Вивальди подошел ближе - и монах поднял голову; глаза их встретились, однако в лице Скедони не дрогнул
ни единый мускул. Скедони встал, Но не попрощался и, в ответ на высокомерное приветствие юноши, наклонил голову сдержанно, хотя и без малейшего раздражения, выказывая твердость, близкую к презрению.
При виде сына маркиза обнаружила некоторое замешательство и, не сумев побороть досаду, с неудовольствием нахмурилась, однако тут же постаралась скрыть невольное проявление неприязни улыбкой, которая внушила Вивальди еще более тягостное чувство.

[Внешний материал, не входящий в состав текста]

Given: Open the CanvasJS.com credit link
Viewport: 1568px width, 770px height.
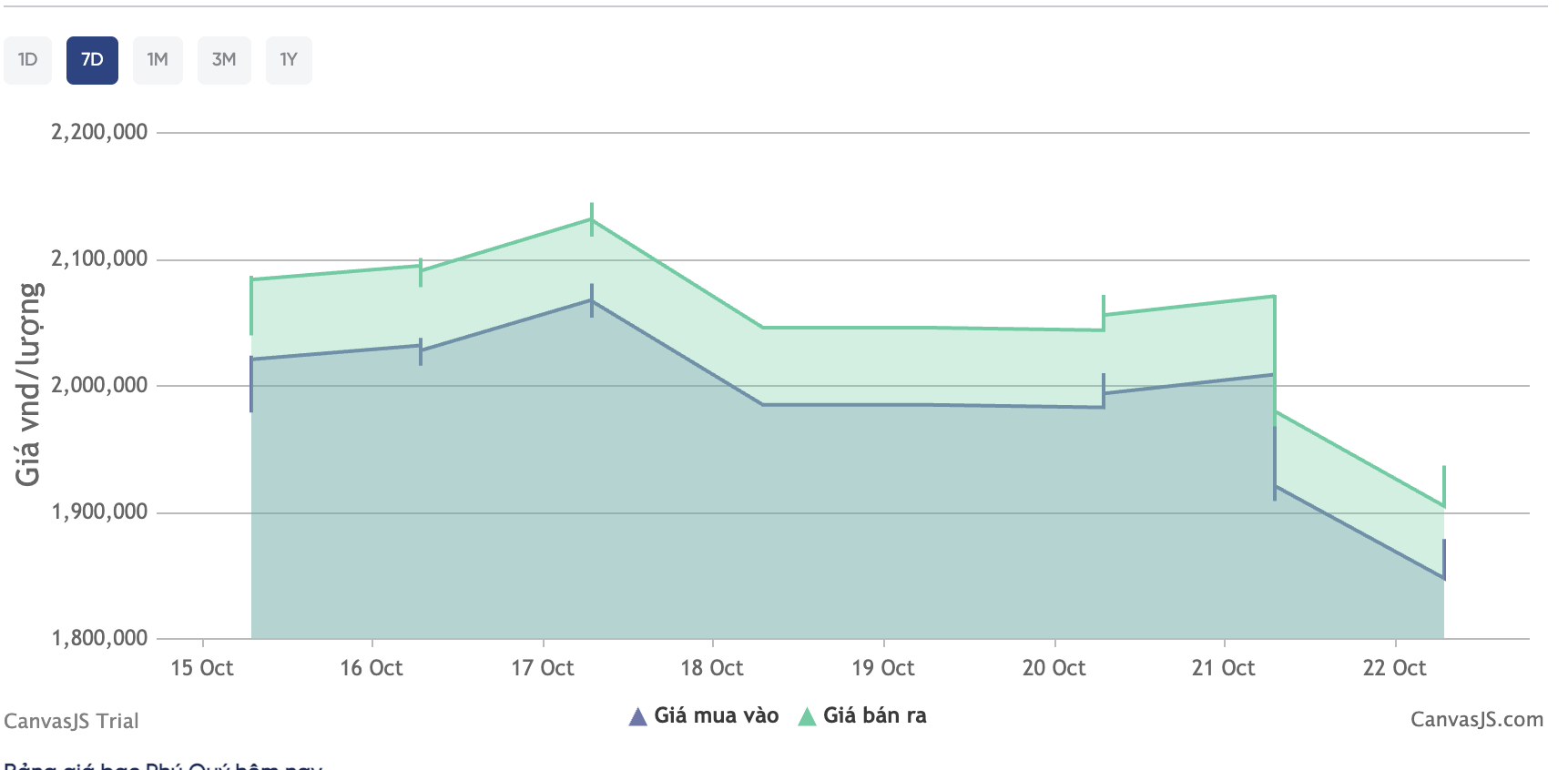Looking at the screenshot, I should 1476,719.
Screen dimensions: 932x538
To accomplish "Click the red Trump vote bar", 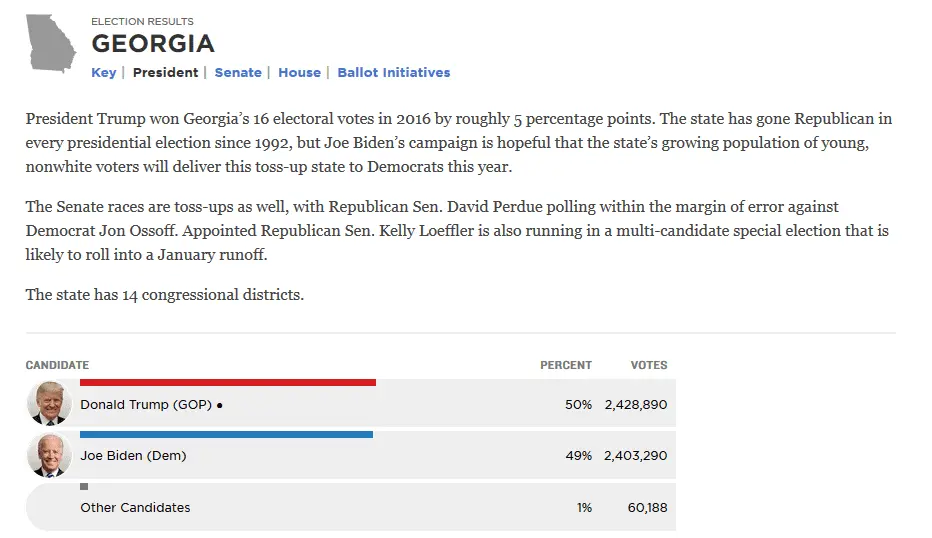I will [x=227, y=382].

Скедони вновь спокойно уселся и едва ли не со светской непринужденностью принялся рассуждать на различные темы общего свойства. Вивальди, однако, был сдержан и молчалив: он не знал, как повернуть разговор, чтобы добиться нужных ему сведений, и маркиза не помышляла вывести его из затруднения. Пристальное наблюдение за Скедони позволило юноше, однако, если и не добиться истины, то, по крайней мере, строить какие-то догадки. Вслушиваясь в низкий голос исповедника, Винченцио почти уверился в том, что этот голос никак не мог принадлежать его неведомому советчику; в то же время ему подумалось, что изменить или подделать голос особого труда не составляет. Разница в телосложении давала больше оснований для решения вопроса: ростом незнакомец уступал Скедони - и, хотя в повадках обоих Вивальди подметал теперь некоторое сходство, он объяснил его тем, что оба носили облачение одного ордена. О сходстве внешности судить было непросто: низко натянутый капюшон не позволил Вивальди явственно различить черты незнакомца. Скедони откинул свой капюшон назад - он совсем иначе держал голову, чем ночной встречный; Вивальди припомнилось, что у дверей будуара матери он увидел исповедника со спущенным капюшоном - на лице его лежала та же мрачная суровость, что и у неизвестного монаха, чей страшный образ вновь возник у него в памяти. Впрочем, и на это сходство не следовало особенно полагаться: слишком многое зависело тут от густой тени, отбрасываемой капюшоном и придающей любому лицу зловещее выражение. Все же Вивальди, несмотря ни на что, одолевали мучительные сомнения. Одно только обстоятельство отчасти проясняло суть дела. Таинственный незнакомец явился перед юношей в монашеском облачении, которое, насколько Вивальди мог доверять мимолетному наблюдению, свидетельствовало о его принадлежности к тому же ордену, к какому принадлежал Скедо-ни. Однако маловероятным казалось, чтобы Скедони - или даже его пособник - носили бы платье, столь явно изобличавшее их действительное положение. По всем признакам, ночной незнакомец усиленно стремился сохранить инкогнито: следственно, монашеский наряд был только уловкой, предназначенной ввести в заблуждение. Вивальди между тем решился обратиться к Скедони с вопросами и тщательно проследить, какое действие они на него возымеют. Воспользовавшись удобным моментом, юноша обратил внимание присутствующих на украшавшие будуар маркизы изображения древних руин; Винченцио заметил, что крепость Палуц-ци достойна быть присоединенной к этому собранию.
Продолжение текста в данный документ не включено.